"Makan apa kalian hari ini?"
"Biasa lah," jawab lelaki gendut di sampingku, "burger dan minuman soda."
Si penanya yang berperawakan kurus tadi menunjuk makanan Si Gendut. "Aduh, ngak sehat itu. Kek mana kamu mau kurus?"
"Aku suka perut buncit," balas Si Gendut, memukul perut besar di balik kaos putih polosnya.
"Kau ngak mau seperti aku?"
"Otomatis diabetes aku nanti."
"Hahaha, bilang saja kau susah gemuk"
Ronde baru dimulai. Si Kurus membuka dengan melontarkan omongan kasar terkait ketidaksehatan burger yang diterima langsung oleh Si Gendut sebelum dia kembali membalas menggunakan kata-kata kasar lain menghina sayur Si Kurus yang alih-alih menggemukkan malah membuatnya semakin kurus. Berulang-ulang begitu sambil saling menuding memakai jari telunjuk. Aku hanya bisa tertawa dan menikmati drama singkat di depanku.
"Sudahlah." Si Kurus duduk berseberangan dariku. "Bagus aku makan roti sandwichku dulu."
"Kau mengaku kalah?"
"Diam kau. Nanti keburu habis jam istirahat loh."
Si Gendut terkekeh. Ronde kali ini dimenangkan oleh Si Gendut karena memang dia lebih jago dalam hal debat silat. Lagi, dia sudah makan sehingga lebih berenergi. Biasanya Si Kurus menang kalau Si Gendut lagi kelaparan hebat.
Sesaat aku memperhatikan Si Kurus melahap rotinya gigit demi gigit. Beberapa selada tebal yang dihimpit dua lembar roti perlahan menciut dan berubah menjadi serpihan setiap kali dikunyah. Benar-benar makanan sehat.
"Takkan kubagi, Irvin," lontar Si Kurus tiba-tiba. "Kulepas seharga sepuluh ribu kalau kau mau."

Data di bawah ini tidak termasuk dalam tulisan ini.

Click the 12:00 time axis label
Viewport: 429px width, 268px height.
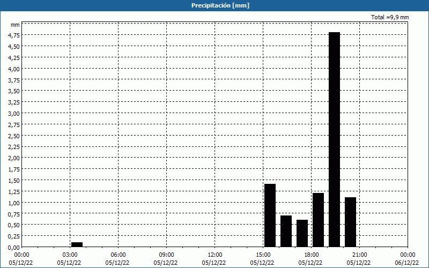(x=215, y=255)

Si gendut menimpali, "Mahal kali. Tinggal setengah roti pula itu."
"Diam! Aku menawari Irvin, bukan kamu."
Mulai lagi mereka bertengkar. Aku tersenyum sembari menyendok sup sayur asam dan memasukkan potongan-potongan sayur bercampur jagung kecil serta belinjo ke dalam mulutku. Kunikmati setiap kunyahanku.
"Sebenarnya aku penasaran dengan penampilanmu."
"Astaga. Sejak kapan kamu tertarik padaku, Irvin? Kita sama-sama lelaki loh."
"Kalau itu, aku masih normal. Hanya..." Aku menunjuk kepala Si Kurus. "...rambutmu."
Si Kurus langsung menyisir rambutnya perlahan. Berwarna hitam, agak panjang ke segala sisi, dan mengkilat. Mirip model rambut para aktor Korea.
"Tampan, bukan?"
Aku tertawa kecil. "Lebih tampan kalau kau pakai minyak rambut. Bisa dibuat jadi bermacam-macam gaya."
"Ngak deh. Sementara aku pensiun dini dulu."
"Pensiun dini?" Si Gendut mendengus. "Paling satu dua hari."
"Sebulan loh. Soalnya rambutku jadi rontok."
Si Kurus kembali menyisir rambutnya. Kali ini lebih menjorok ke dalam rambut kala menekan jari jemarinya sebelum menjulurkan telapak tangannya ke hadapanku. Terdapat beberapa helai rambut panjang nyangkut ke jemarinya.
"Ini karena aku pakai minyak rambut setiap hari selama tiga bulan terakhir," ujar Si Kurus penuh sesal. "Rontok lebat."
"Yang benar?"
Si Kurus menunjuk rambut Si Gendut. "Ya. Rambutmu pasti pakai minyak rambut juga, kan?"
"Memang sih."
"Jangan tiap hari saja," saran Si Kurus. "Nanti kita jadi botak. Sekarang kupakai kalau ada acara penting saja."
"Mungkin pakainya berlebihan," kataku setelah mendengar sesaat. "Soalnya minyak rambut itu kan banyak zat kimia."
"Betul. Mungkin beda dari shampo yang bisa kita pakai setiap hari, minyak rambut membuat rambut kita lebih sensitif."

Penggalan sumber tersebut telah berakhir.